--- SHORT PROBLEM 1 ---
Please reproduce a passage from the William Henry Parsons biography word for word, beginning with the words "William Henry Parsons (April" and stopping after the words "organizer and socialist/communist.".
--- SHORT PROBLEM 2 ---
In the William Henry Parsons biography, which governor gave Parsons his colonel's commission?
--- SHORT PROBLEM 3 ---
Pick up the William Henry Parsons biography after its last sentence and continue writing it.

--- SELECTED PASSAGE ---
---*---
= William Henry Parsons (colonel) =

American journalist and politician

William Henry Parsons (April 23, 1826 – October 3, 1907) was an American newspaper editor and legislator who served as a Confederate States Army colonel during the American Civil War. He was the brother of Albert Parsons, a pioneer American socialist/anarchist and newspaper editor who also served in the Confederate Army, and the brother-in-law of Lucy Parsons, American labor organizer and socialist/communist.

==Biography==
Although born in New Jersey, Parsons grew up in Montgomery, Alabama. He attended Emory College in Oxford, Georgia, but he left college to fight in Mexico under Zachary Taylor. Parsons later worked in the newspaper business in Texas. When the Civil War began, he received a commission as a colonel from Governor Edward Clark. His 4th Texas Dragoons became the 12th Texas Cavalry Regiment when the unit was mustered into the Confederate States Army on October 28, 1861. Parsons helped defend Little Rock, Arkansas, against a Union army led by Brigadier General Samuel Curtis and Louisiana from Major General Nathaniel Banks. He was recommended for the rank of brigadier general several times.
---*---
--- RECORDED DATA ---
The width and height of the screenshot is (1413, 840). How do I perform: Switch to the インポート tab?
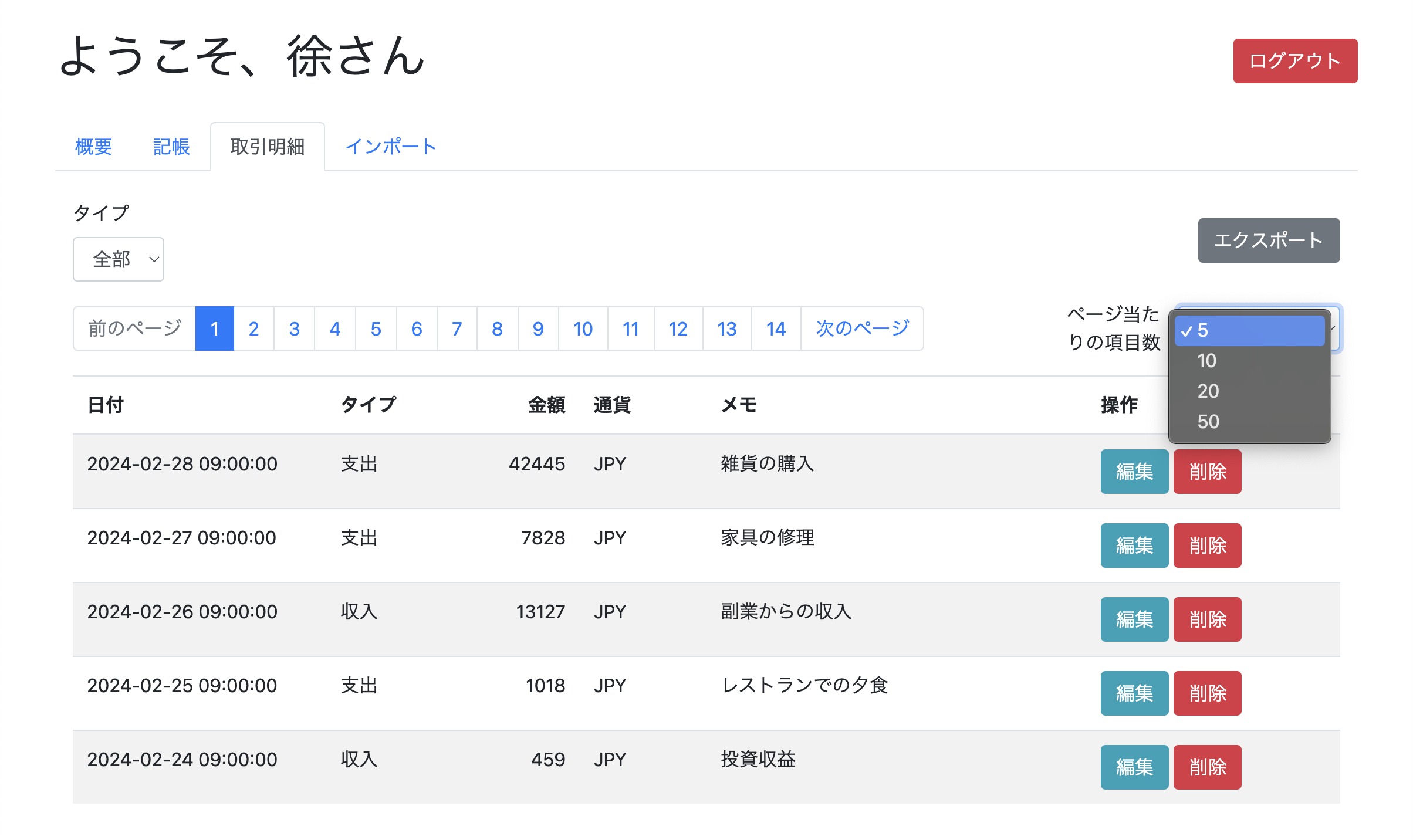[x=391, y=147]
---*---
--- TASK RESPONSE 1 ---
William Henry Parsons (April 23, 1826 – October 3, 1907) was an American newspaper editor and legislator who served as a Confederate States Army colonel during the American Civil War. He was the brother of Albert Parsons, a pioneer American socialist/anarchist and newspaper editor who also served in the Confederate Army, and the brother-in-law of Lucy Parsons, American labor organizer and socialist/communist.

--- TASK RESPONSE 2 ---
Governor Edward Clark.

--- TASK RESPONSE 3 ---
After the war, he left Texas to investigate the possibility of establishing a Confederate colony in British Honduras. He returned to be elected to the Texas State Senate. In 1871, President Grant appointed him a centennial commissioner, and he moved to New York.

In 1907, he died at the home of his son in Chicago and was buried in Mount Hope Cemetery, Hastings-on-Hudson, New York.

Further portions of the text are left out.